Written request 1
In the discussion below, which Rush song is named as the source of the lyric about choosing not to decide?
Written request 2
Translate this sentence from the discussion below into Spanish: "Our train is the world we live in, you're on it no matter what you do."
··· Extract provided
You can’t be neutral right now, you have to fight back however you can.
Give the album a listen if you haven’t, it’s a banger and is still relevent to this day 24 years after it’s release.
Image description: Pictured is Serj Tankian known as part of the band ‘System of a Down’, singing into a microphone and the text “You can’t afford to be neutral on a moving train”
Reminds me of the Rush song with the lyric: “If you choose not to decide, you still have made a choice"
For those curious it’s the song Freewill by Rush
Another banger
I love this album but never particularly liked that quote or the supposed meaning behind.
If you’re on the train you’re either for it or against it. No one on the train is neutral. They either boarded willingly or were boarded against their will. I don’t think anyone just finds themselves on the train.
It’s true, of course, that being neutral is accepting the status quo, and that neutrality helps the oppressor and not the oppressed, but I don’t think this quote really conveys that.
It’s a metaphor, doesn’t need to make perfect sense. Our train is the world we live in, you’re on it no matter what you do.
You can’t afford to be neutral on a moving generation ship
Snowpiercer.
······
··· Recorded information
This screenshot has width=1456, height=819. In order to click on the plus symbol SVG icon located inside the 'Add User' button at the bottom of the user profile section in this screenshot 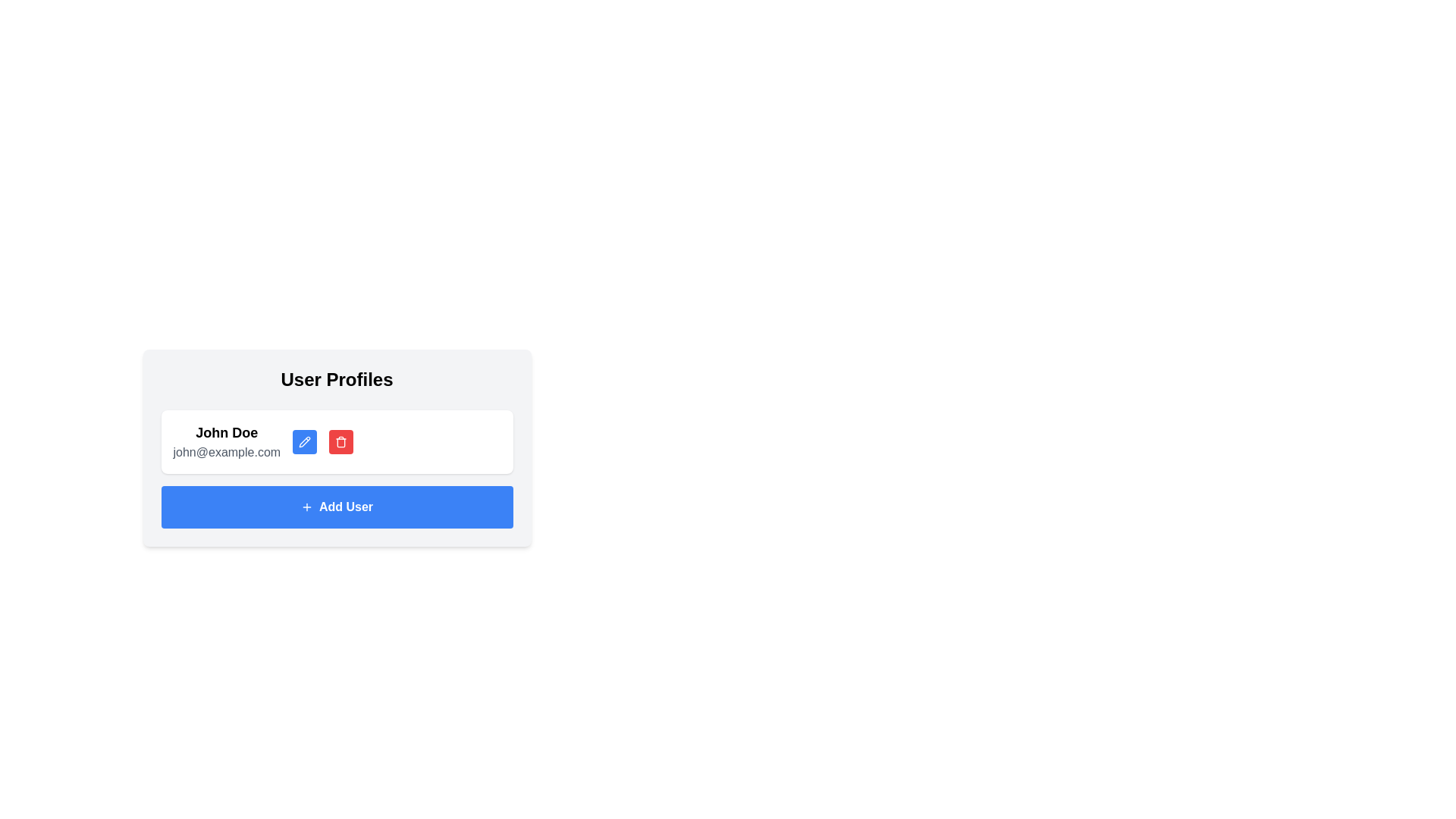, I will do `click(306, 507)`.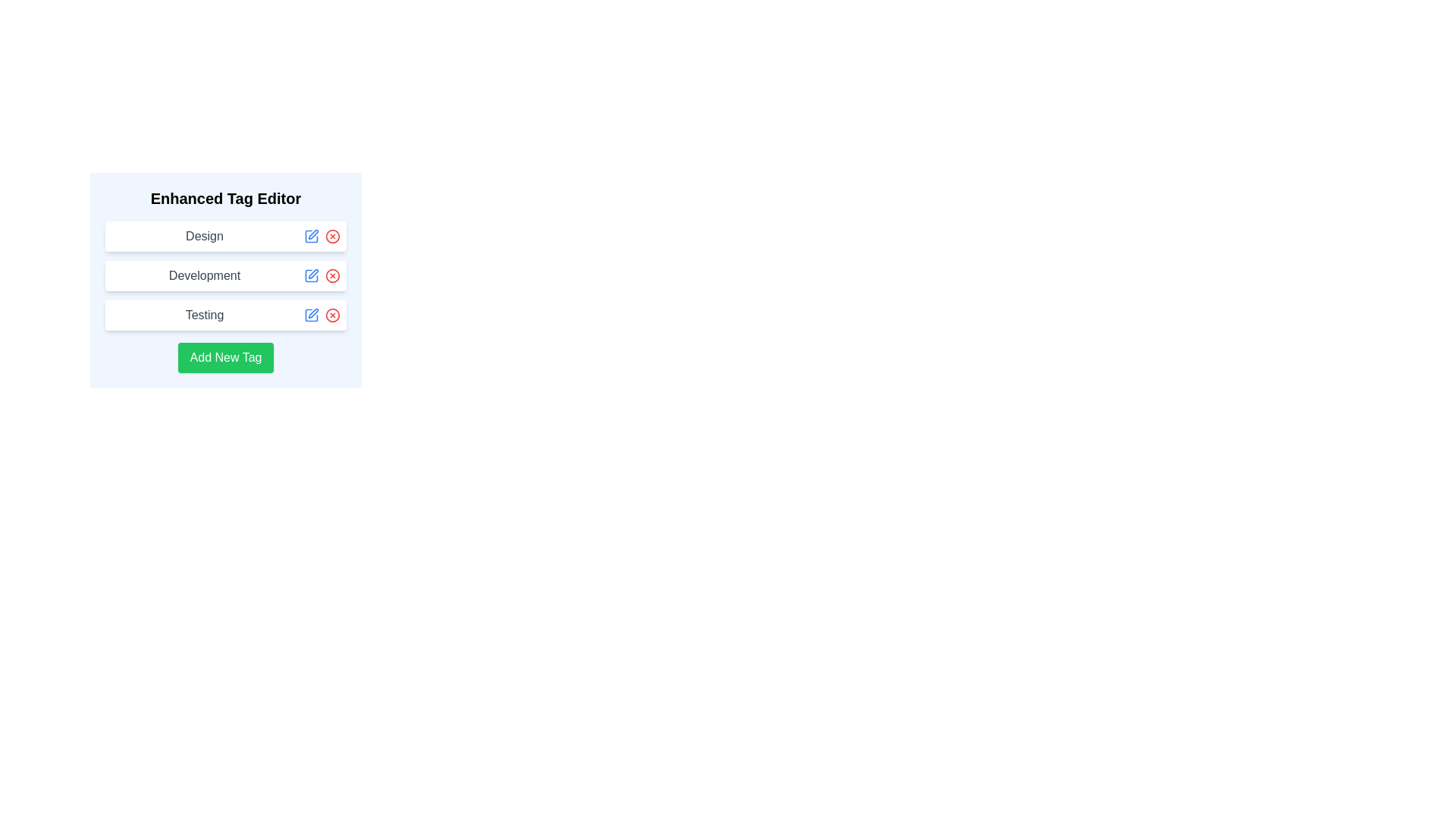  Describe the element at coordinates (311, 315) in the screenshot. I see `the Icon button located on the right side of the 'Testing' tag in the third row of items within the 'Enhanced Tag Editor' section to initiate edit mode for the 'Testing' tag` at that location.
······
Exercise response 1
Freewill.

Exercise response 2
Nuestro tren es el mundo en el que vivimos, estás en él hagas lo que hagas.